The research, supported by the National Institute of Allergy and Infectious Diseases (NIAID), part of the National Institutes of Health, is the work of the laboratories headed by Peter Murray, Ph.D., at St. Jude Children’s Research Hospital in Memphis, Tenn., and Thomas Wynn, Ph.D., of the Laboratory of Parasitic Diseases at NIAID. Their findings appear in the November issue of Nature Immunology.
Clearing the body of disease-causing bacteria is the job of specialized white blood cells called macrophages. The word “macrophage” means “big eater” in Latin and that is just what these cells are—they gobble up cell debris, infected cells and disease-causing bacteria found in the body. To help them digest and destroy what they eat, macrophages make compounds that in most cases kill pathogens. One of these chemicals is the free radical nitric oxide (NO).
However, some harmful bacteria, known as intracellular pathogens, live inside cells and can even survive and replicate within macrophages, somehow inhibiting or escaping killing by NO. One natural NO inhibitor made by macrophages is the enzyme arginase. Arginase steals and degrades the material required to make NO, therefore limiting how much NO is made.
“The bacteria designed to live inside the cell are highly adapted to their environment,” says Dr. Murray. “We wanted to determine just how intracellular bacteria were turning on the genes that make arginase, thereby controlling the expression of NO and escaping killing by macrophages.”
The research team discovered that intracellular pathogens increase levels of arginase, thereby reducing the amount of NO the macrophages produce, enabling intracellular pathogens to survive. The presence of persistent intracellular bacteria is particularly harmful to people with compromised immune systems, such as people with HIV or cancer, who often contract chronic bacterial and parasitic infections.
To test the significance of arginase production induced by the intracellular bacterium that causes TB, Mycobacterium tuberculosis, the researchers generated mice lacking the arginase gene in their macrophages (arginase knockout mice). After infecting the arginase knockout mice with the TB bacteria, they observed that the mice had fewer bacteria and higher levels of NO in their lungs.

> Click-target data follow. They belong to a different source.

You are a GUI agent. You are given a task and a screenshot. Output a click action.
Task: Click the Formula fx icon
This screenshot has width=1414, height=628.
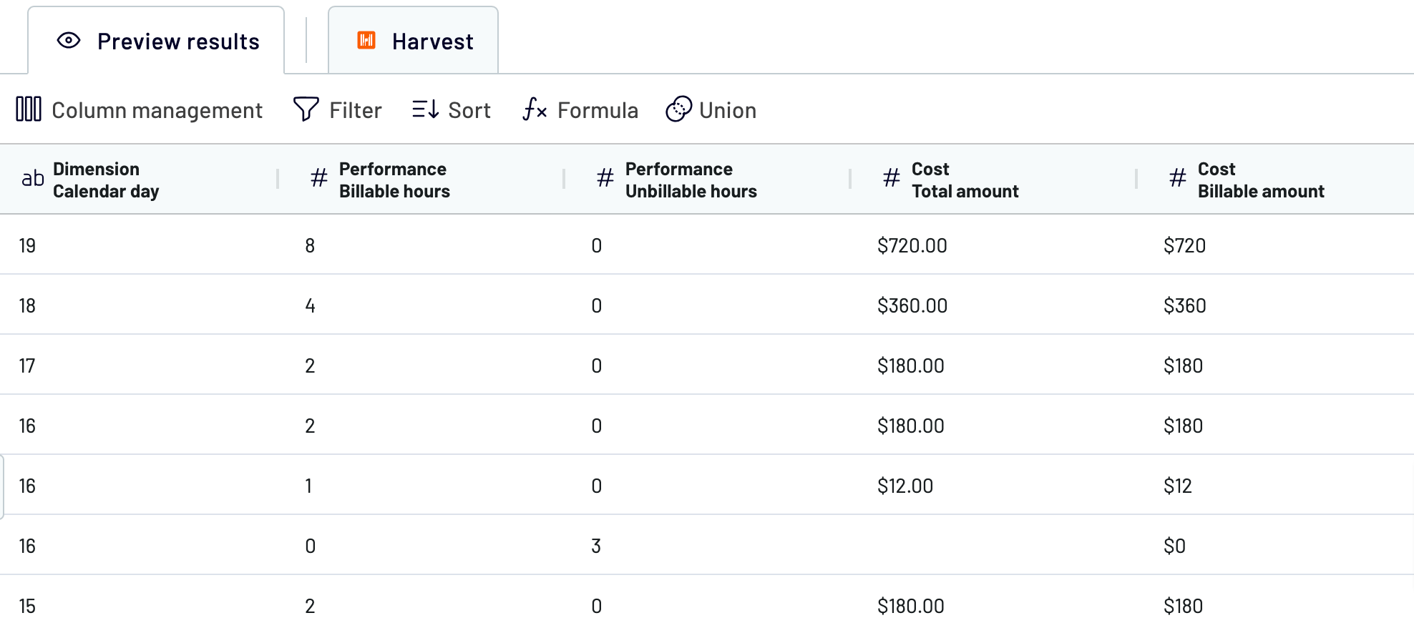pyautogui.click(x=535, y=109)
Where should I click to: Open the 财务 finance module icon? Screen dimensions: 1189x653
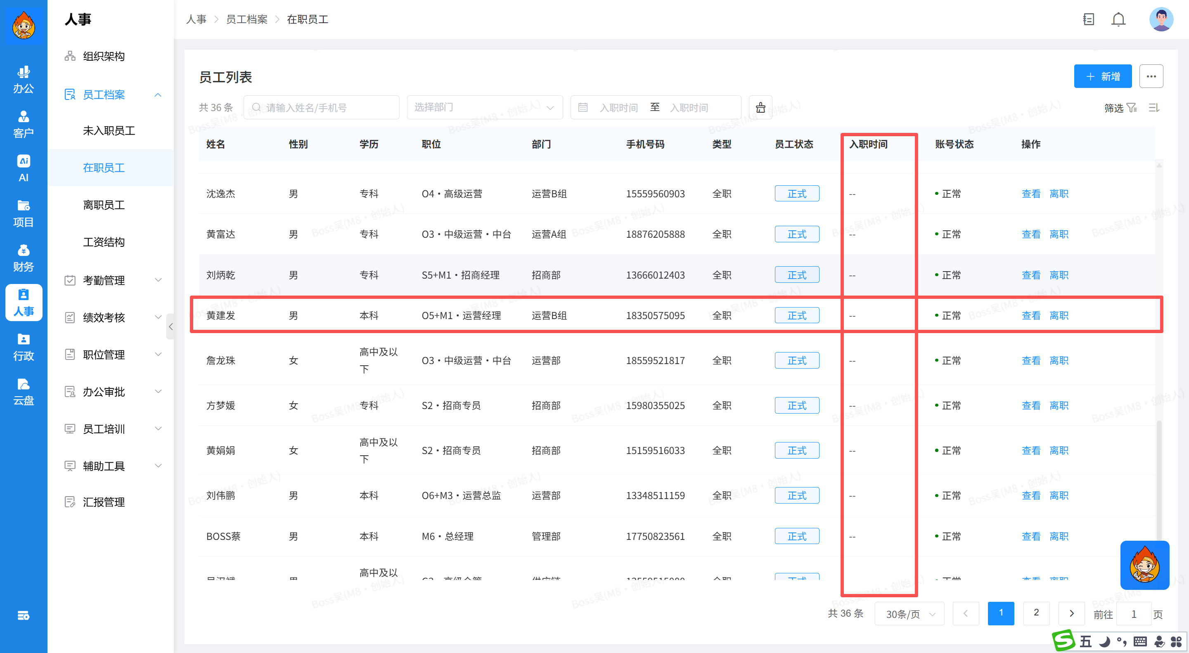click(x=23, y=258)
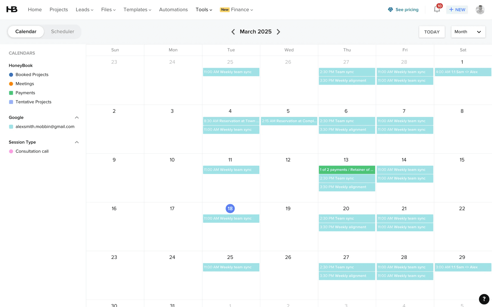
Task: Open the Month view dropdown
Action: coord(468,32)
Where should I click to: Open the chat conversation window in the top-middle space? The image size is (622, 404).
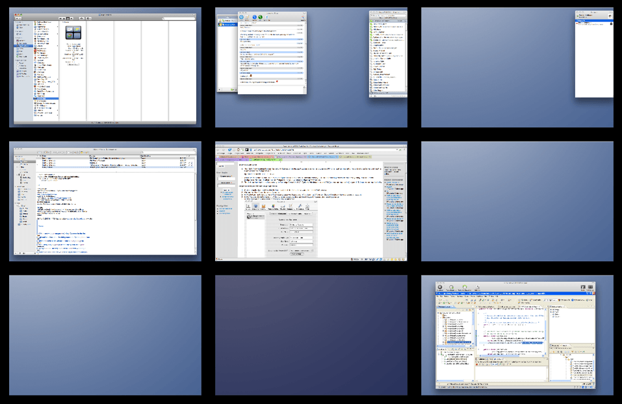pos(271,52)
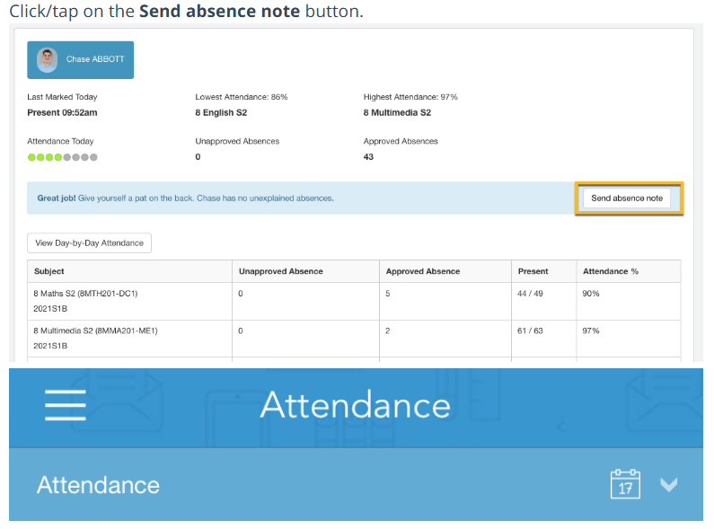Select the 8 Multimedia S2 table row
This screenshot has width=714, height=529.
coord(95,331)
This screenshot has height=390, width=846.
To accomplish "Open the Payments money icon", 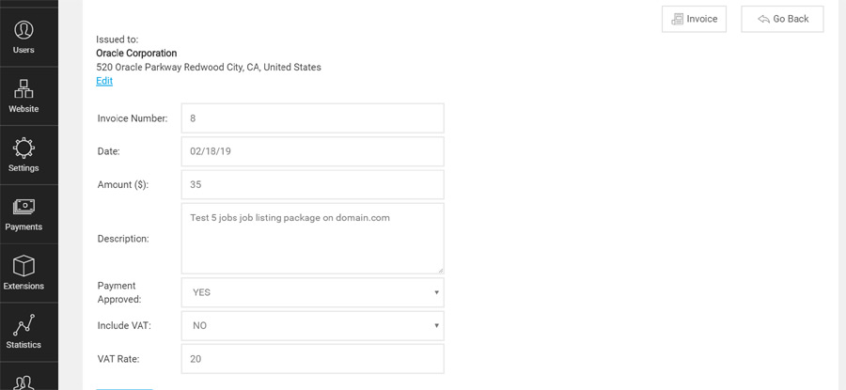I will tap(24, 207).
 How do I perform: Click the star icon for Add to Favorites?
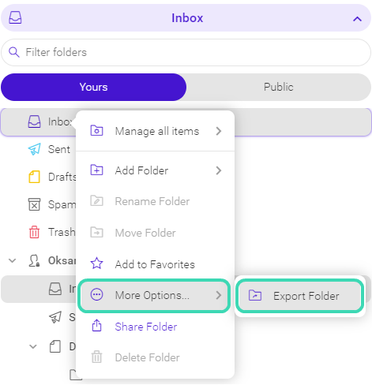(96, 264)
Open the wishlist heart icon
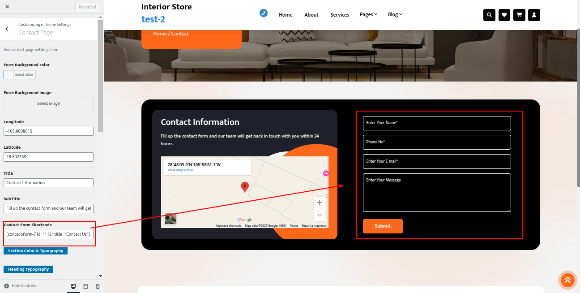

The researchers then infected arginase knockout mice with an intracellular parasite that causes toxoplasmosis, a disease that also is controlled by NO. They observed that mice lacking arginase had higher survival rates than mice that produced arginase.
However, when knockout mice were infected with bacteria that are not killed by NO, the lack of arginase did not affect the macrophages’ ability to clear the infection.
“Although NO was named ‘molecule of the year’ in 1992 by Science Magazine and studied as an important part of the immune response to bacterial infections, arginase, its counterbalance, was widely ignored by the immunology community,” comments Dr. Wynn. “This work suggests that targeting arginase may be helpful in treating chronic, intracellular bacterial and parasitic infections.”
Drs. Murray and Wynn hope to next determine what other parts of the immune system are affected when arginase is blocked.